Walking deep through his extensive memories, Dr. Lecter recalls his last session with Raspail. In this session, Raspail goes into some detail about Jame Gumb and explains how Gumb came to crave change. After a turbulent childhood that including killing his grandparents at the age of twelve, Gumb never quite found himself. Raspail reports “he’s not anything, really, just a sort of total lack that he wants to fill, and so angry” (157). In a moment of utter devastation – having lost his job, his lover, and having just killed someone again – Gumb searches his previous employer’s mail trying to find something he could steal.

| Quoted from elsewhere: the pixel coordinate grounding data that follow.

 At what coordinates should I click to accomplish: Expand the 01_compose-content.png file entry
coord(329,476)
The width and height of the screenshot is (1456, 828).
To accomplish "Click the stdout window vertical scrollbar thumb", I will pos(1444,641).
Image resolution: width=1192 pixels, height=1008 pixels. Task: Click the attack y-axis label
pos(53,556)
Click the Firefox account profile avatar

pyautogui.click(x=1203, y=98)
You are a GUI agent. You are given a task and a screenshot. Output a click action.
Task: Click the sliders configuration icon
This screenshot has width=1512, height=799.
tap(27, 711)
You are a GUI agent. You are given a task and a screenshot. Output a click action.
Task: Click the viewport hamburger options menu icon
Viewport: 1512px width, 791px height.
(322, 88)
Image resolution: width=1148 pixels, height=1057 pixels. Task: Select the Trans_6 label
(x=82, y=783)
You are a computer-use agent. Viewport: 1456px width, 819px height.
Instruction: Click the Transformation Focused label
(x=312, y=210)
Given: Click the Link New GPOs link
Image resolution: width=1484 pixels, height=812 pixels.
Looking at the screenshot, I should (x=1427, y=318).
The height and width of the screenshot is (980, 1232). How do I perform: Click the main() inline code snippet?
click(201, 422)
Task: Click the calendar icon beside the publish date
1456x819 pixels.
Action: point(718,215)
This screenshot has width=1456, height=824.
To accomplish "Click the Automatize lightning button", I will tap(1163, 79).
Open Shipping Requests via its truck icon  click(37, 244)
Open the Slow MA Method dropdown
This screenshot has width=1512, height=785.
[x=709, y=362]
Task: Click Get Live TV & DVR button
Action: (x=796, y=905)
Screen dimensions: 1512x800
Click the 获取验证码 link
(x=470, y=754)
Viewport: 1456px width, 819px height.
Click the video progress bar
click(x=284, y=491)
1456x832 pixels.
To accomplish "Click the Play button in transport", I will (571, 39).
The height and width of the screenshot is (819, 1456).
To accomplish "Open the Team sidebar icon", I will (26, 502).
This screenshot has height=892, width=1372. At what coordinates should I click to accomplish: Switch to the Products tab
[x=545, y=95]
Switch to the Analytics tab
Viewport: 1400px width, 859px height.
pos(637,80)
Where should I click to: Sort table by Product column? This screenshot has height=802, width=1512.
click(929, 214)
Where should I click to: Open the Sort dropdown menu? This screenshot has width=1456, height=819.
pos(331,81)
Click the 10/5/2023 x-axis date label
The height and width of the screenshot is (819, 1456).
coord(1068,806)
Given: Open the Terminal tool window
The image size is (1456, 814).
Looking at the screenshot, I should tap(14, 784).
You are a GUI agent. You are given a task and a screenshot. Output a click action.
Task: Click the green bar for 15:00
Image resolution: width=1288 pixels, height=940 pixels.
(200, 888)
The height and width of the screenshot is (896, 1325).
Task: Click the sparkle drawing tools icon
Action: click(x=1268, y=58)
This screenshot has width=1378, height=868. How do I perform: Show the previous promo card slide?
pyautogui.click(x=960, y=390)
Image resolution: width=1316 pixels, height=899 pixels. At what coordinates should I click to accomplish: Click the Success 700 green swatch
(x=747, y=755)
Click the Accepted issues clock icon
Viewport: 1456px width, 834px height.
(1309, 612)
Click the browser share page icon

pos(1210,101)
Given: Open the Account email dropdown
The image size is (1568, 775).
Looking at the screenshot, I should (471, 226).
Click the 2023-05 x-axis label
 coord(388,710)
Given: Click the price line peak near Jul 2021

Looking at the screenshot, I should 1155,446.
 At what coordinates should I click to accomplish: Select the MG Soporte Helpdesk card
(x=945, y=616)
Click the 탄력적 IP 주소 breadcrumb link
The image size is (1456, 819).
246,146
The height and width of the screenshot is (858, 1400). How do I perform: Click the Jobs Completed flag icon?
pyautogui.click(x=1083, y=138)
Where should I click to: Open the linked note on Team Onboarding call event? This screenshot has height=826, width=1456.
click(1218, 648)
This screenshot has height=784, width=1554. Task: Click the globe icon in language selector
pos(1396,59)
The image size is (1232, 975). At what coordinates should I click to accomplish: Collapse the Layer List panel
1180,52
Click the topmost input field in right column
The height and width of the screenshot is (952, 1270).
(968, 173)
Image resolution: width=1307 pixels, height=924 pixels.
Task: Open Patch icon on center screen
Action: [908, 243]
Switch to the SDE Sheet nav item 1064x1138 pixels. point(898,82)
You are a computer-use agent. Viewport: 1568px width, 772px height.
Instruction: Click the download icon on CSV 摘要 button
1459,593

Though there was nothing of any monetary value in any of the packages Gumb tosses, he did find a large box from Malaysia full of dead butterflies. This final defeat was almost more than Gumb could handle and “he sat on the bed with his head in his hands, butterfly colors on his hands and face, and he was at the bottom, just as we’ve all been, and he was crying” (158). Of course, when one reaches bottom, the only thing left to do is change; either one climbs back up or falls into a despair so dark they are completely lost. Gumb’s answer came to him as he sat there with tears streaming down his newly colored face.
“He heard a little noise and it was a butterfly in the open suitcase. It was struggling out of a cocoon that had been thrown in with the butterflies” (158). The entire process of the butterfly crawling out of the cocoon is an age old metaphor for change. This is the final stage in the butterfly’s metamorphosis – it was transformed from an ugly, unwanted caterpillar into a beautiful butterfly that is free to fly as far as its wings can carry it. Gumb opened a window and released the butterfly and as it flew into the air, “he felt so light… and he knew what to do” (158).
It was not long after that Gumb took his first piece of flesh from a victim and wore it like clothing. Raspail reported to Dr. Lecter that when Gumb killed Klaus, he made an apron out of him and wore it to try and regain Raspail’s affection. Gumb believed that by wearing someone else’s skin, perhaps he could change into something or someone else. If he could escape his own skin by wearing someone else’s, he could transform just like the butterfly had.
This box of dead butterflies ends up being a Pandora’s Box for Gumb. Everything is let out, everything in the box is dead, and he is left feeling even more despair than before he opened it in the first place. In the end, when he is sure he has reached the bottom of this pit of anger and negative emotion, he sees the newly changed butterfly, and in it, he sees hope for himself.